洋服を引き継ぐ~古きよきものを継承する~

 ヨーロッパでは、ひとつの物を長く大切に使う文化が根付いています。特に洋服やバッグ、コートなどは、親から子へ、子から孫へと代々引き継がれることも少なくありません。アンティークの洋服を現代のファッションに上手に取り入れたり、長年愛用できるブランドのアイテムを、修理をしながら大切に使い続ける姿勢には学ぶことが多いですね。

私たち日本人も、実は「物を大切にする」精神をしっかりと持っている民族です。にもかかわらず、近年ではプチプラや大量生産のファッションに目が行きがちで、「良い物を長く使う」という価値観が薄れつつあります。

親世代が大切にしてきた良質な洋服を、私たちも受け継ぎ、そしてまた次の世代へと継承していく。この循環の中にこそ、真の豊かさや美しさが宿るのではないでしょうか。だからこそ、私たち自身も、今後を見据えて「受け継ぐに値する良い物」を選び取っていく意識が必要です。

新しい=良いとは限らない

 ついつい「新しいものは最新で、優れている」と思いがちですが、それが必ずしも良いとは限りません。特にファッションにおいては、近年の洋服の多くが簡素化され、量産に適した作りになっています。その分、仕立ての良さやディテールにかける手間が少なくなっているのです。

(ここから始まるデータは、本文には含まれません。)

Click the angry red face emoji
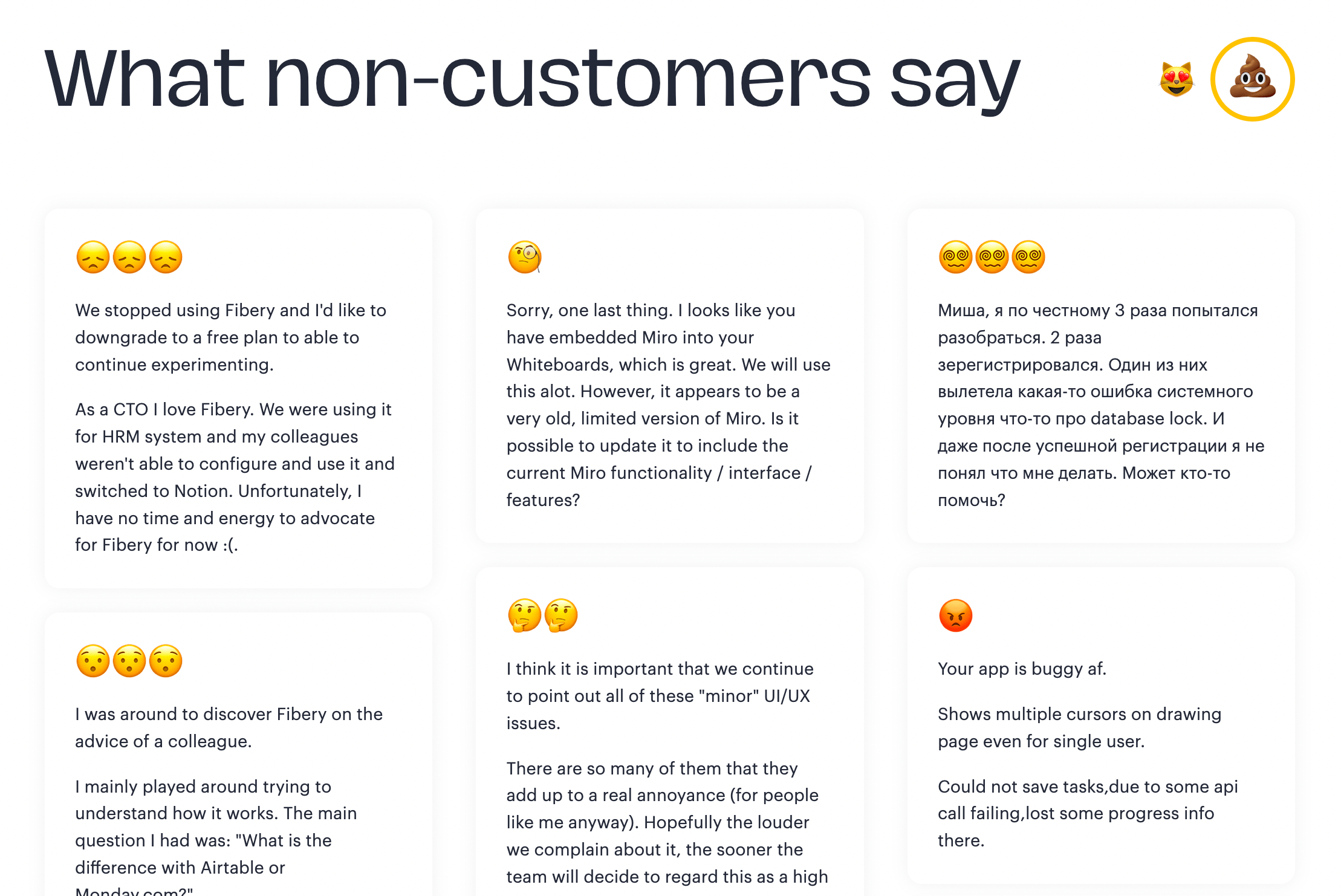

バブル期以前の洋服を手に取ると、改めてその仕立ての良さに驚かされます。見えない裏地やボタン、縫製の一つ一つに、職人の丁寧な手仕事が宿っているのです。特にオーソドックスなデザインであれば、多少のリフォームを加えることで、現代の装いにも無理なく取り入れることができます。

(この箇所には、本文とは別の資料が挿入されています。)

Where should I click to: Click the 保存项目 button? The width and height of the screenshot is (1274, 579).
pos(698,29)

トレンドに左右されすぎることなく、自分だけの“時を越える一着”を持つ――そんなヨーロッパ的なスタイルを、私たちの暮らしにも取り入れてみてはいかがでしょうか。

上質な洋服は今、手に入りづらい

 昔の洋服の良さは、生地の上質さと仕立ての丁寧さにあります。決してハイブランドでなくても、当時の国産品は非常に高いクオリティで作られていました。今では同じような生地や作りを求めても、なかなか手に入りませんし、あったとしても高価で手が届きにくいのが現実です。

近年のファッションは、シンプルでミニマルな傾向が強く、装飾やデザイン性に富んだ昔の洋服とはまた違ったテイストです。だからこそ、タンスの中に眠っている上質な一着があれば、ぜひリフォームしてでももう一度袖を通してみてください。

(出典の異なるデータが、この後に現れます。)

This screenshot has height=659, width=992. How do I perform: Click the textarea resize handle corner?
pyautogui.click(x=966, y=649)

流行を追うのではなく、自分のスタイルを貫く。その凛とした姿勢こそが、周囲にはとても魅力的に映るはずです。

家族の歴史をまとう楽しさ

 私自身、祖母や母の洋服をいくつも引き継いで着てきました。もちろん、すべてを残せるわけではありませんでしたが、特にワンピースなどの「薄物」は、体型に合わせてお直ししやすく、今でも愛用しています。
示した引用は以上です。